RecordType2 is specified by the copybook {{^copybookDir^}}/cp2.txt.
RecordType3 is specified by the copybook {{^copybookDir^}}/cp3.txt.
And
CPID == 1 indicates a RecordType1
CPID == 2 indicates a RecordType2
CPID == 3 indicates a RecordType3.And, assume that these SubFiles are placed into 2kb blocks.

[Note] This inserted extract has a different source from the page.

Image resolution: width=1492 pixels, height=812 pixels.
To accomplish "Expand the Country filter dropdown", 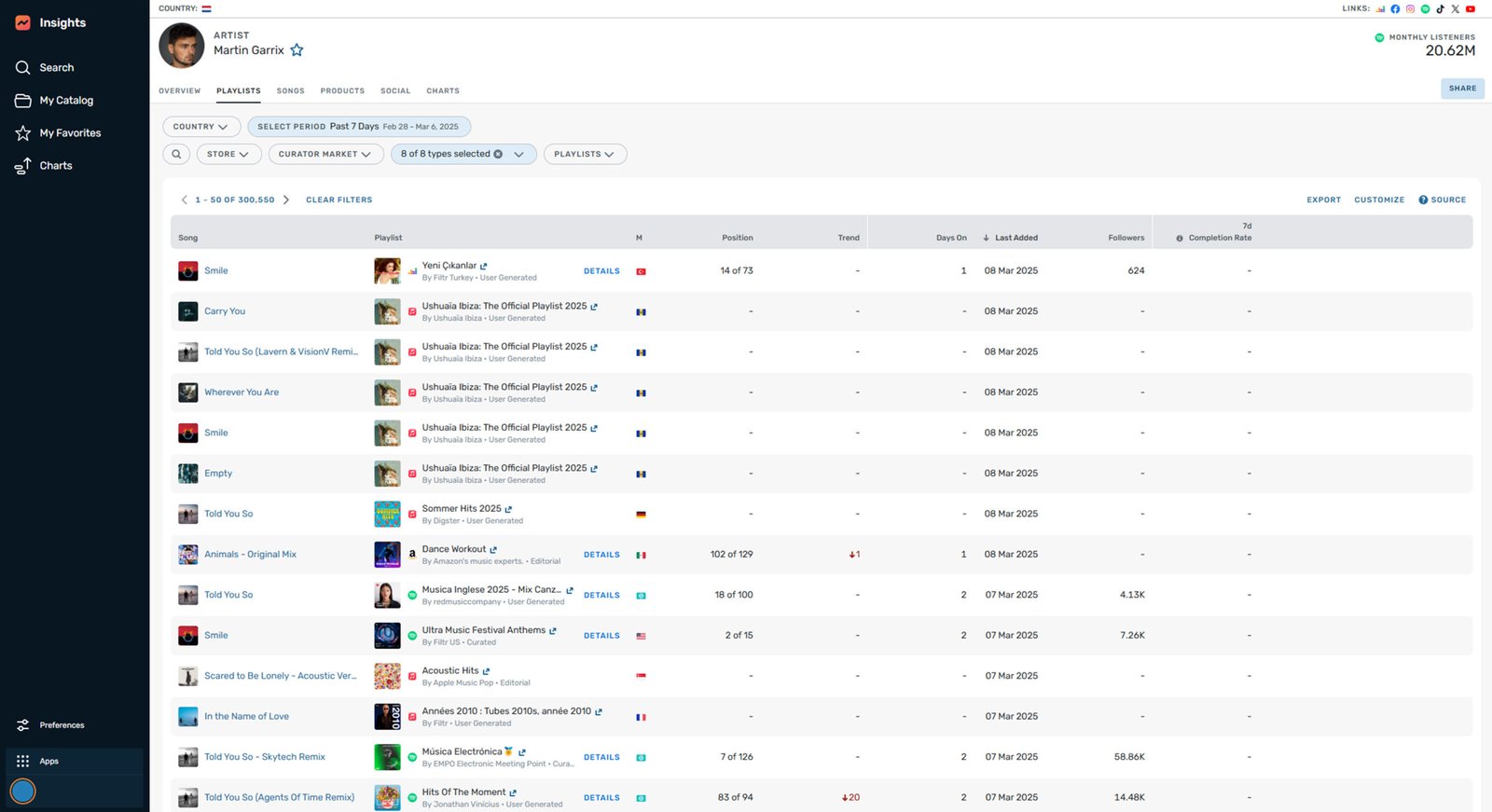I will point(200,127).
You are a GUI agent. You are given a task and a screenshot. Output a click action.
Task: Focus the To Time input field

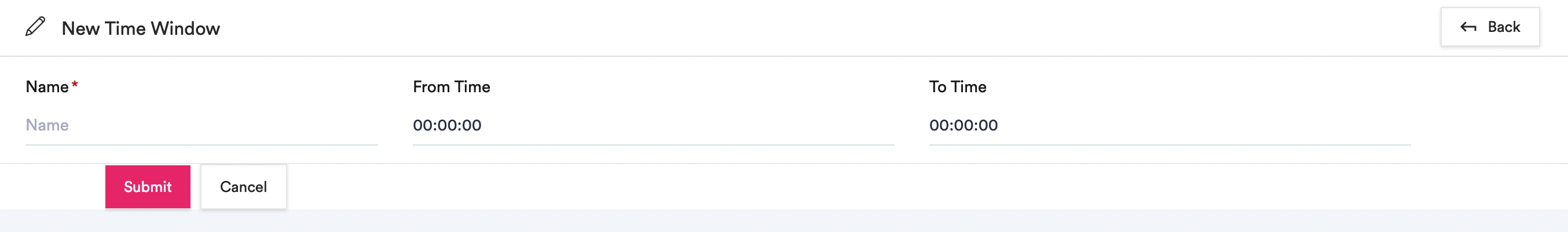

Then, assuming the copybookDir property has been set somewhere and the files are fixed length, the following DRIX could be used to parse the data file:
<drix xmlns="http://schemas.lavastorm.com/ldr/drix">
<include library="cobol"/>
<include library="newline"/>
<include library="blocked"/>
<include library="integer"/>
<library name="cobolNode" version="000.000.000.001">
<namespace name="cobolNode">
<repeatRange min="1" max="unbounded">
<field type=".blocked.BlockedRecords{.cobolNode.SubFile}">
<arg name="blockSize" value="2048"/>
</field>
</repeatRange>
<field name="cpid" type=".integer.UInt8" readRequired="true"/>
<or>
<field name="recordType1" type="RecordType1">
<arg name="cpid">
<fromField field="cpid"/>
</arg>
</field>
<field name="recordType1" type="RecordType2">
<arg name="cpid">
<fromField field="cpid"/>
</arg>
</field>
<field name="recordType3" type="RecordType3">
<arg name="cpid">
<fromField field="cpid"/>
</arg>
</field>
</or>
<skip type=".string.newline.AsciiWindowsNewline"/>
<param name="cpid" javaType="int"/>
<field name="record" type=".cobol.SimpleCobolRecord">
{{^BaseGeneratedTypeArgs^}}
<typeArg name="cobolSpecFile">
<expr>"{{^copybookDir^}}/cp"+param().cpid()+".txt"</expr>
</typeArg>
</field>
<test expected="1">
<fromParam param="cpid"/>
</test>
<super/>
<test expected="2">
<fromParam param="cpid"/>
</test>
<super/>
<test expected="3">
<fromParam param="cpid"/>
</test>
<super/>
</namespace>
</library>
<primaryField type="cobolNode.File"/>
</drix>
Clearly, the different RecordType fields could also be split out into their own types, each testing the value of the cpid field and then placed in an or tag under the SubFile type between the cpid field and the newline skip. The OutputSpec would then also need to be changed to output these, and you would probably want to ensure that the different record types are all placed into separate output pins/files as shown below:
<?xml version="1.0" encoding="utf-8"?>
<drox>
<dumper name="CobolDumper" javaClass="com.lavastorm.ldr.converters.cobol.output.CobolOutputDefinitionGenerator"/>
<dump name="CobolDumper">
<include>
<fields>
<pattern pattern="record.rec.recordType1.record"/>
</fields>
</include>
</dump>
<dump name="CobolDumper">
<include>
<fields>
<pattern pattern="record.rec.recordType2.record"/>
</fields>
</include>
</dump>
<dump name="CobolDumper">
<include>
<fields>
<pattern pattern="record.rec.recordType3.record"/>
</fields>
</include>
</dump>
</drox>
Properties
copyLibDir
Optionally specify the directory within which the copylibs referenced by any COPY statements in the COBOL specification are to be found.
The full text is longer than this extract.